Does the Presence of Planets Affect the Frequency and Properties of Extrasolar Kuiper Belts? Results from the Herschel Debris and Dunes Surveys

Journal
THE ASTROPHYSICAL JOURNAL  
Date Issued
2015
Author(s)
Moro-Martín, A.
•
Marshall, J. P.
•
Kennedy, G.
•
Sibthorpe, B.
•
Matthews, B. C.
•
Eiroa, C.
•
Wyatt, M. C.
•
Lestrade, J. -F.
•
MALDONADO PRADO, Jesus  
•
Rodriguez, D.
•
Greaves, J. S.
•
Montesinos, B.
•
Mora, A.
•
Booth, M.
•
Duchêne, G.
•
Wilner, D.
•
Horner, J.
DOI
10.1088/0004-637X/801/2/143
Description
A.M.-M. thanks Ewan Cameron for insightful comments and the STScI Directors Discretionary Research fund for support. J.P.M. is a UNSW Vice Chancellor’s Postdoctoral Research Fellow. G.K. and M.C.W.’s work was supported by the European Union through ERC Grant 279973. C.E. and B.M. are partially supported by Spanish Ministry of Economy Grant AYA 2011-26202. D.R.R. acknowledges support from Chilean FONDECYT Grant 3130520. M.B. acknowledges support from a FONDECYT Postdoctoral Fellowship, Project 3140479.
Abstract
The study of the planet-debris disk connection can shed light on the formation and evolution of planetary systems and may help “predict” the presence of planets around stars with certain disk characteristics. In preliminary analyses of subsamples of the Herschel DEBRIS and DUNES surveys, Wyatt et al. and Marshall et al. identified a tentative correlation between debris and the presence of low-mass planets. Here we use the cleanest possible sample out of these Herschel surveys to assess the presence of such a correlation, discarding stars without known ages, with ages \lt 1 Gyr, and with binary companions \lt 100 AU to rule out possible correlations due to effects other than planet presence. In our resulting subsample of 204 FGK stars, we do not find evidence that debris disks are more common or more dusty around stars harboring high-mass or low-mass planets compared to a control sample without identified planets. There is no evidence either that the characteristic dust temperature of the debris disks around planet-bearing stars is any different from that in debris disks without identified planets, nor that debris disks are more or less common (or more or less dusty) around stars harboring multiple planets compared to single-planet systems. Diverse dynamical histories may account for the lack of correlations. The data show a correlation between the presence of high-mass planets and stellar metallicity, but no correlation between the presence of low-mass planets or debris and stellar metallicity. Comparing the observed cumulative distribution of fractional luminosity to those expected from a Gaussian distribution in logarithmic scale, we find that a distribution centered on the solar system’s value fits the data well, while one centered at 10 times this value can be rejected. This is of interest in the context of future terrestrial planet detection and characterization because it indicates that there are good prospects for finding a large number of debris disk systems (i.e., with evidence of harboring planetesimals, the building blocks of planets) with exozodiacal emission low enough to be appropriate targets for an ATLAST-type mission to search for biosignatures.

········

_To do_.
1/ How many FGK stars are in the final subsample of the Kuiper belt study?
2/ Reproduce the passage of the Kuiper belt study that begins with the words containing "Does the Presence" and ends with "Sibthorpe, B.".

_Records supplied_.
········

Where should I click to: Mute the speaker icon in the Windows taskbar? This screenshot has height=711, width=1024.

········

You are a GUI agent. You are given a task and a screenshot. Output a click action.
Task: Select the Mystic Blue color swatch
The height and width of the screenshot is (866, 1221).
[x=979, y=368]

········

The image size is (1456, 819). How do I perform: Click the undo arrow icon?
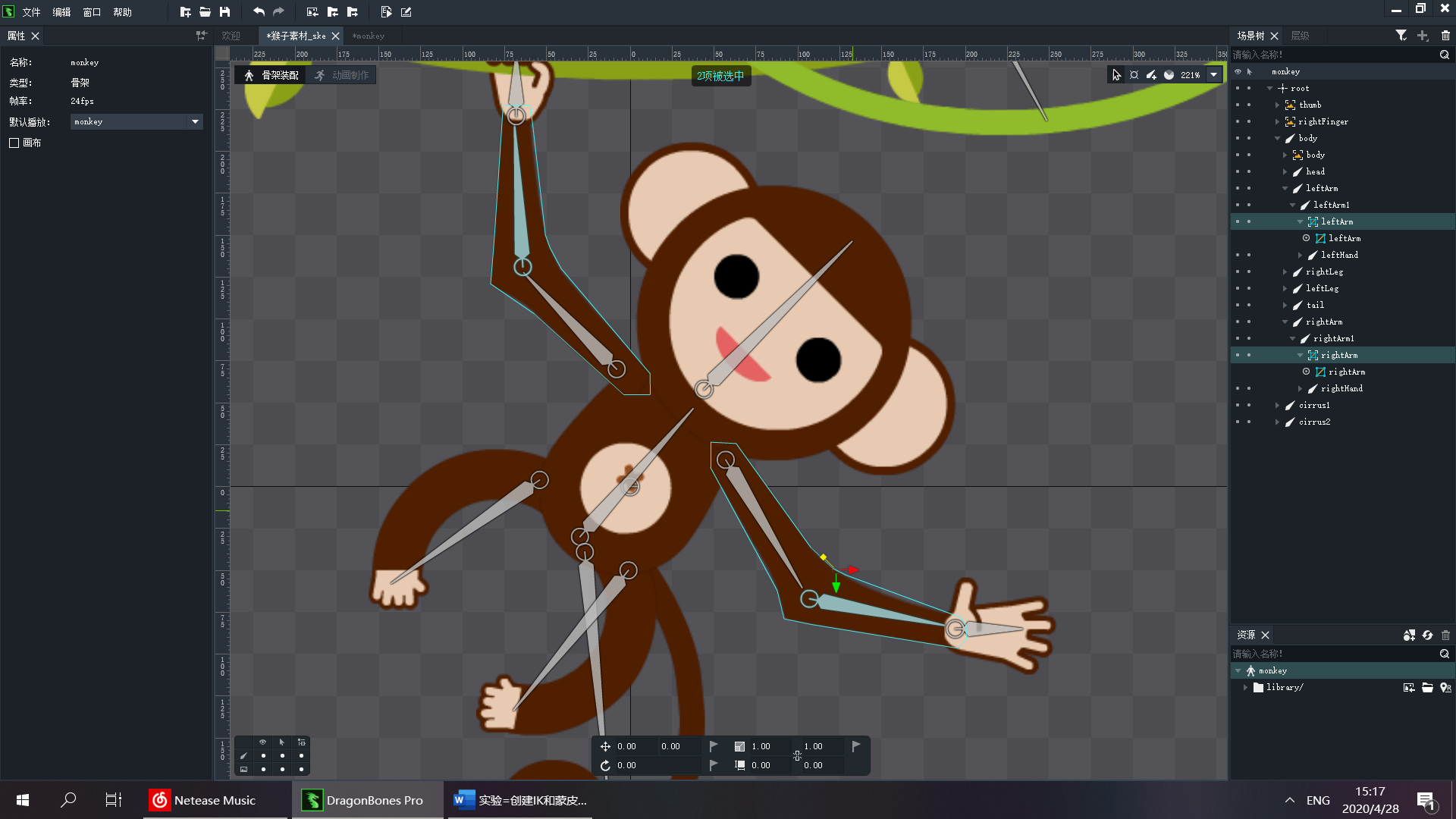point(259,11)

········

_Answers provided_.
1/ 204

2/
Does the Presence of Planets Affect the Frequency and Properties of Extrasolar Kuiper Belts? Results from the Herschel Debris and Dunes Surveys

Journal
THE ASTROPHYSICAL JOURNAL  
Date Issued
2015
Author(s)
Moro-Martín, A.
•
Marshall, J. P.
•
Kennedy, G.
•
Sibthorpe, B.